BOGOR, BERITALINGKUNGAN.COM- Banyak dari kita mungkin sering diingatkan peristiwa tahunan. Di satu tempat terjadi banjir bandang, tetapi tak jauh dari lokasi terjadi paceklik air. Di beberapa daerah lahan-lahan kekeringan kurang air dan warga harus menempuh perjalanan berkilo-kilo untuk mendapatkan air.
Kamir Raziudin Brata, 73 tahun, penemu teknik lubang resapan biopori (LRB) mengatakan, kondisi alam seperti di atas tidak akan terjadi jika manusia bijak memperlakukan alam sebagaimana alam memberikan manfaat berlimpah kepada manusia.
“Lingkungan kan ciptaan Tuhan. Kita wajib menjaganya supaya tidak rusak. Caranya bagaimana? Kelola dengan tepat,” ujarnya kepada penulis dan beberapa tamu yang sengaja datang untuk mengetahui teknik LRB yang diterapkan di tempat tinggalnya di Cibanteng, Dramaga, Minggu (3/10).
Pengelolaan tanah yang tepat menurut Kamir adalah dengan membiarkan air meresap ke dalam tanah. Bukan membiarkanya terus mengalir di permukaan tanah sehingga menyebabkan banjir. Anomali tersebut bisa dipecahkan dengan metode LRB yang benar, yakni lubang biopori yang tidak dilapisi dengan menggunakan paralon. Supaya air mudah terserap ke tanah.
Peraih penghargaan Kalpataru tahun 2015 ini mengaku prihatin dengan kesalahpahaman masyarakat terhadap metode LBR. Lubang biopori sering disalahpahami hanya sebagai lubang resapan masuknya air dengan melapisi lubang dengan paralon.
Padahal, seharusnya lubang tidak perlu menggunakan paralon supaya organisme tanah bisa bekerja membentuk biopori. LRB sudah melalui tahap penelitian dan harus dengan teknik yang tepat. Di antaranya adalah lubang resapan dibuat secara vertikal dengan diameter 10 sentimeter dan kedalaman 100 sentimeter atau 1 meter atau kurang jika air tanah dangkal. Selanjutnya, lubang biopori diisi sampah organik sebagai makanan organisme tanah.

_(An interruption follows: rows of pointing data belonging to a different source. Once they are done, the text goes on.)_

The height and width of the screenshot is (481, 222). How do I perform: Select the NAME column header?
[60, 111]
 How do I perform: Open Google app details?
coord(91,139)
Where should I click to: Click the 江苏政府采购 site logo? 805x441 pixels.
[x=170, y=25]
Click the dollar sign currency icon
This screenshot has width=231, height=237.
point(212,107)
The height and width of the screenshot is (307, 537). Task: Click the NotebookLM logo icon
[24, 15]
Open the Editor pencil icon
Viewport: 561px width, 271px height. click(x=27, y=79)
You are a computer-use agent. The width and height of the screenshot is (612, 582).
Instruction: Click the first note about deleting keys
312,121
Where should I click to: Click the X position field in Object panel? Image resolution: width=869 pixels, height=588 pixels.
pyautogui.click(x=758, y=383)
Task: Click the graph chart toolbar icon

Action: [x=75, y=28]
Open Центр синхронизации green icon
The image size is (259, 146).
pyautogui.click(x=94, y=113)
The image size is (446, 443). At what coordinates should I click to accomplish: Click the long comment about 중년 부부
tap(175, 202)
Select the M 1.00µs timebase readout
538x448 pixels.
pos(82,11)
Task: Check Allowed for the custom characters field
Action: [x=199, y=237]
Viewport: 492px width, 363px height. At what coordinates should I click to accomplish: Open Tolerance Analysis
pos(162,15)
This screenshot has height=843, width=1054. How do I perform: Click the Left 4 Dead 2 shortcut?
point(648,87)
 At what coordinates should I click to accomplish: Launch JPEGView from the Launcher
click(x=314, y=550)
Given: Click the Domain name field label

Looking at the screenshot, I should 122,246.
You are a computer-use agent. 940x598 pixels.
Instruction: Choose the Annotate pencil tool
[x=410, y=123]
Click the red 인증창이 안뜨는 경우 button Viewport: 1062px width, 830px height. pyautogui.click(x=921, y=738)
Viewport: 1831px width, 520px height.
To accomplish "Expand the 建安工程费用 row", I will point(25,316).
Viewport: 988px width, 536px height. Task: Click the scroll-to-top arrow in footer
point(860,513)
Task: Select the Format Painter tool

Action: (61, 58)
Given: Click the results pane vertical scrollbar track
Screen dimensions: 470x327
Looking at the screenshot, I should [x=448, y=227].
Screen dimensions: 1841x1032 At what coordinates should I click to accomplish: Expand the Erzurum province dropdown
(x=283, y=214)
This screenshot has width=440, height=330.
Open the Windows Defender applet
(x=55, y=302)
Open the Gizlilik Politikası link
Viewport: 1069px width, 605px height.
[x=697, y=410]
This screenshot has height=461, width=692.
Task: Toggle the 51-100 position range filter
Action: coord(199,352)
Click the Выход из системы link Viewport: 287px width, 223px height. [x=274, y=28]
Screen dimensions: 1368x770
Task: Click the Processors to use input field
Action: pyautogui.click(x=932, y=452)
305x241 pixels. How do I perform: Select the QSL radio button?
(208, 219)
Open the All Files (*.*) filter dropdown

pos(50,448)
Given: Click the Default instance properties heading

“Kehidupan di dalam tanah itu pabriknya kehidupan. Jadi, lubang dibuat tak hanya untuk menyerap air. Tetapi juga dibagi dengan diisi sampah. Inilah mengapa lubang resapan biopori ini disebut sebagai something new about surbsoiling,” ujarnya.
Pakar konservasi tanah dan air pensiunan dosen ilmu tanah IPB University ini mengatakan, orang banyak mengambil air dari tanah namun tidak memberikan air ke tanah. Akibatnya, banyak sumber mata air mati karena tanah tidak mampu menyerap air dengan baik.
“Karena air bisa masuk bumi jika ada tempatnya,” ujarnya.
Lulusan studi ilmu tanah IPB tahun 1974 dan lulusan pascarsarjana studi ilmu tanah di Universitas Western Australia tahun 1994 ini membuktikan temuannya tentang lubang resapan biopiri di tempat ia tinggali.
Di lingkungan halaman rumah juga di sekitar septick thank, dapur dan di beberapa titik terdapat ratusan lubang resapan biopori. Semua lubang diisi dari sampah organik dapur dan sampah daun yang menampung air hujan yang biasa melimpah dari lingkungan sekitar(Kustiah)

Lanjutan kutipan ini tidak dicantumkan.